Like a true geek, since that day, I have been in love with HDR photography and finding out all I can about it. So I join Google+ HDR groups, to see what others are making and always open to learning how to do new things. Because Lightroom is the Mothership of my workflow, I wised up and also joined the Lightroom group on Google+. I will learn more there too.
When HDRsoft released their Lightroom plugin last summer I was pretty excited, like a true geek would be, right? I even wrote a special blog post about processing Lightroom HDR with it. By the way, if you decide you want to give Photomatix a try, you can save 15% if you use the promo code “PerfectHDR” when you buy. Before you buy, download their free trial. It will leave a messy watermark on your photo but you’ll get a chance to see how cool it is before you buy. So make an HDR and impress Mom.
After merging the three shots in Photomatix, I did everything else right inside Lightroom 4. I happened to be on my Macbook Air, processing this while I was still on my trip. With the smaller screen, pared-down digital darkroom, and my bad eyes, it’s much harder to process than here on my 27-inch iMac. The only other filter I used to process this shot was Color eFex Pro 4 by Nik Software. I find that the Contrast Color Range module is very helpful and I used it here.
If I missed anything, just ask me in a comment below. By the way, *wink*, commenting on my blog earns you a do-follow link to your blog because I use CommentLuv.
Sorry I sort of meandered. My right brain is growing these days and some evenings it just seems to take me where it wants to go. I’m fine with that and use those right-brain energy surges to light some candles, dim the lights, sit at my iMac, and process another HDR photo or two. I will be doing that as soon as I finish writing and post this.
Remember, back up at the beginning of this post I said that this nice guy on Google+, Zach Spangler, wanted to see the original file to compare? Here it is. Simply exported the RAW from Lightroom 4 as a TIFF.

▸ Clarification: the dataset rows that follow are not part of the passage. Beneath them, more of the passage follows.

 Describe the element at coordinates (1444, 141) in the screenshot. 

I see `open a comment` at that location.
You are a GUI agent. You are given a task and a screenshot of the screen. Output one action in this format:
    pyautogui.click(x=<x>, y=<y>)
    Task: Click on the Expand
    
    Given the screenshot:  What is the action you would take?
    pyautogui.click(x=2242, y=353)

In case anybody wants to know about this cave, let me fill you in some. It’s located in a very cool town of Bukittinghi in the mountains of West Sumatra. It’s actually UNDER the town. This is part of a huge network of tunnels that the Japanese dug when they had business there in Indonesia a lot of decades ago.
In this photo, the big lit tunnel going off to the right behind the bars is where the Japanese kept the things that blow up. See the red sign over the arch “Buang Ammunisi”?
Nice shot and processing. Would you mind sharing the slider settings ilightroom? I started planting with the plugin after seeing you mention it in another post.
I can give you a good starting point with the sliders.
First thing, it’s funny about that plugin. Sometimes the merged files come back into Lightroom very dark, other times very blown out but, either way, just hit the “auto” button to get the exposure to a reasonable starting point. Fine tune the exposure to your liking Then, in most cases, I adjust the highlights slider most or all the way to the left and the shadows slider far to the right and nudge up the clarity a little. These settings give me a point of departure for the fun & creative part of the processing.
I make heavy use of the “adjustment brush” to locally enhance colors, textures, etc. Sometimes I will also use the NIK or Topaz plugins, depending on what I am going for.